PAGE EXCERPT:
·····

Briefly, the preferred embodiment of the present invention is method and means whereby the available bandwidth in a given carrier is allocated into a quantity of physical channels, and subsets of a plurality of the physical channels are assigned to be what will be referred to herein as "virtual" channels. The concept of a virtual channel will be better understood in light of the detailed description of the invention herein. Briefly, however, according to the present invention a virtual channel is channel in the sense that the data to be communicated is divided into a plurality of essentially parallel data portions, each comprising a virtual channel. In the presently preferred embodiment of the invention, an incoming serial data stream is parsed into a plurality of parallel data streams. A physical channel is the physical medium by means of which data is transmitted. In the best presently known embodiment of the present invention, the example of the physical channels will be divisible portions of the available frequency bandwidth. Accordingly, each of the physical channels will be modulated by a plurality, but not all, of the parallel data streams. At the receiving end, each of the parallel data streams is recovered by separately processing each of the sets of virtual channels. According to the present invention, each of the parallel data streams will be emphasized by summing its respective assigned set, while information relating to other of the parallel data streams which may be contained in some, but not all, of the physical channels in that virtual channel will tend to be self canceling. An advantage of the present invention is that throughput is effectively increased.

A further advantage of the present invention is that signal to noise ratio is effectively increased.

Yet another advantage of the present invention is that it can be used with existing data transmission and carrier means.

Still another advantage of the present invention is that it is relatively easy and inexpensive to implement.

These and other objects and advantages of the present invention will become clear to those skilled in the art in view of the description of the best presently known mode of carrying out the invention and the industrial applicability of the preferred embodiment as described herein and as illustrated in tile several figures of the drawing.

BRIEF DESCRIPTION OF THE DRAWINGS

Figure 1 is a flow diagram depicting some basic operations of the inventive throughput expansion method; Figure 2 is a frequency graph showing the division of an available telephonic frequency spectrum into a plurality of "physical" channels;

Figure 3 is an example of a data stream being parsed into virtual channels; Figure 4 is an example of assignments of physical channels to virtual channels in a single carrier means; and

Figure 5 is a block diagram of an example of a typical encoder and receiver for accomplishing the inventive method of Figure 1.

·····

DATA PROVIDED:

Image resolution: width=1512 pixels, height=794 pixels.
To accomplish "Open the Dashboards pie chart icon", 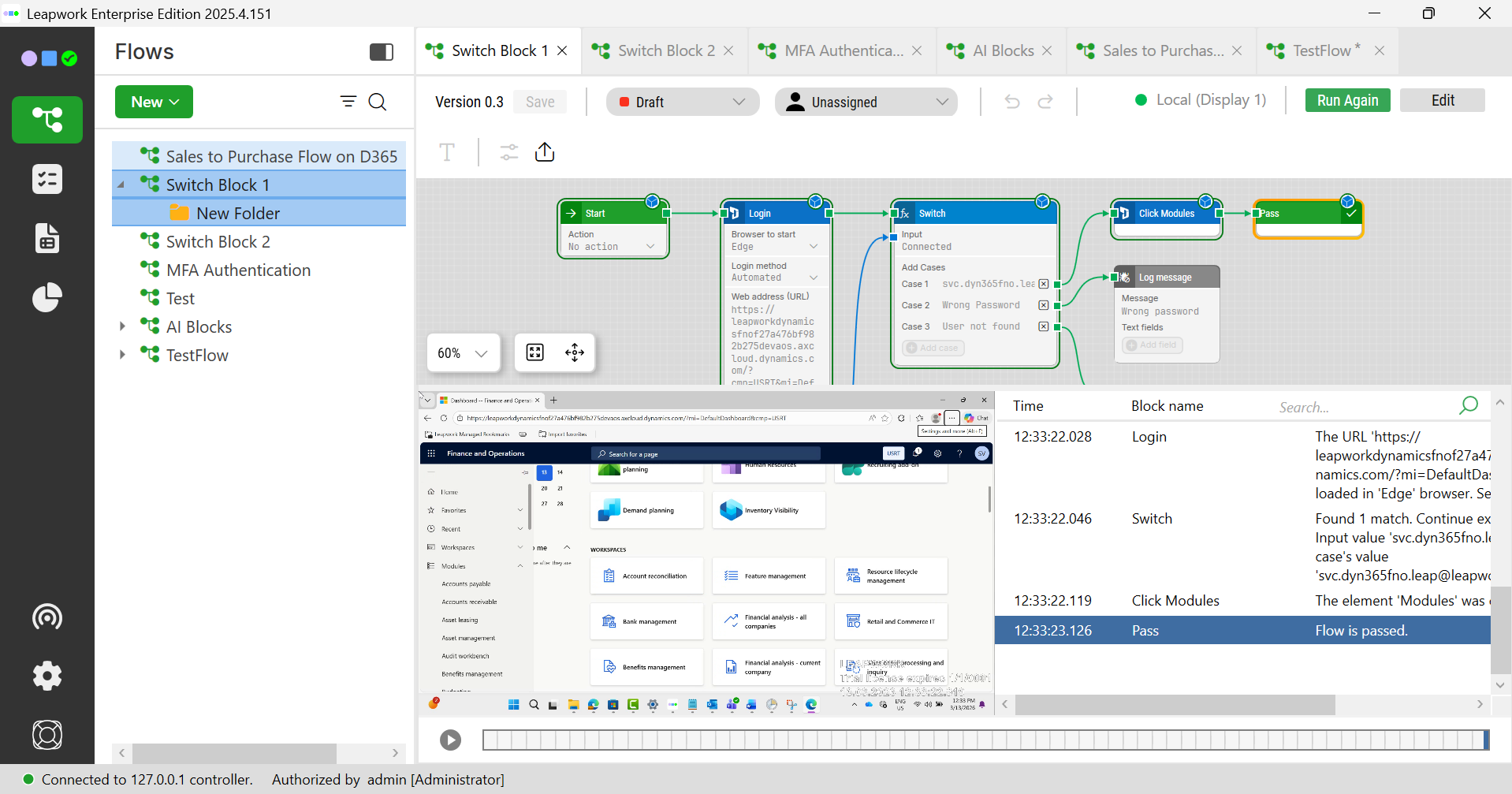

·····

TASK: Please extend the patent excerpt above on virtual and physical channels, picking up after its last sentence.

WRITTEN RESPONSE:
BEST MODE FOR CARRYING OUT INVENTION The best presently known mode for carrying out the invention is a throughput expansion method for increasing the effective throughput and signal to noise ratio in a given carrier means. The inventive throughput expansion method is depicted in a flow diagram in Figure 1 and is designated therein by the general reference character 10. Figure 2 is a frequency graph depicting an available frequency spectrum 12 in a typical telephonic wire carrier. The throughput expansion method 10 of Figure 1 has a divide frequency spectrum into physical channels operation 14 wherein the available frequency spectrum 12 is divided into a plurality of physical channels 16, with each of the physical channels 16 being a portion of the available frequency spectrum 12. In the example of Figure 2, the available frequency spectrum 12 is shown divided into ten physical channels 16, which are designated as PI through PI 0 in the diagram of Figure 2.

Following the divide frequency spectrum into physical channels operation 14 in the best presently known embodiment 10 or the present invention is a parse data stream into virtual channels operation 18. Figure 3 is a diagrammatic representation of a data stream 20 being parsed into a plurality of virtual channels 22. In the example of the best presently known embodiment 10 of the present invention, the quantity of virtual channels 22 is eighteen, which are designated as VI through VI 8 in the diagram of Figure 3. In actual practice, the quantity of virtual channels 22 into which the data stream is parsed might be greater or less than the quantity of this example. Similarly, the quantity of physical channels 16 into which the available frequency spectrum 12 is divided as depicted in the example of Figure 2 is an example only, and the quantity of physical channels 16 will vary according to such factors as the application and the type of communications medium available. The relevance of these quantities will be discussed in greater detail hereinafter. It should be noted that, since the divide frequency spectrum into physical channels operation 14 and the parse data stream into virtual channels operation 18 are essentially independent operations, these operations could be performed simultaneously or the order reversed as compared to the example of Figure 2.

In the example of Figure 3, the data stream 20 and the virtual channels 22 are depicted as an essentially random series of ones and zeros. The actual values are examples only and are of no significance. In the example of Figure 3, it should also be noted that the data stream 20 is being parsed in a serial fashion such that a bit from the data stream is assigned to the first VI virtual channel 22, the next bit is assigned to the second V2 virtual channel 22, and so on until a bit has been assigned to each of the eighteen virtual channels 22, the process is then started over such that the nineteenth bit will be assigned to the first VI virtual channel 22, and so on. One skilled in the art will recognize that other parsing methods are possible. Also, one skilled in the art will recognize that it will likely be desirable to buffer the inputs and/or outputs of the virtual channels such that an uninterrupted flow of data will be available for further operations as will be discussed hereinafter.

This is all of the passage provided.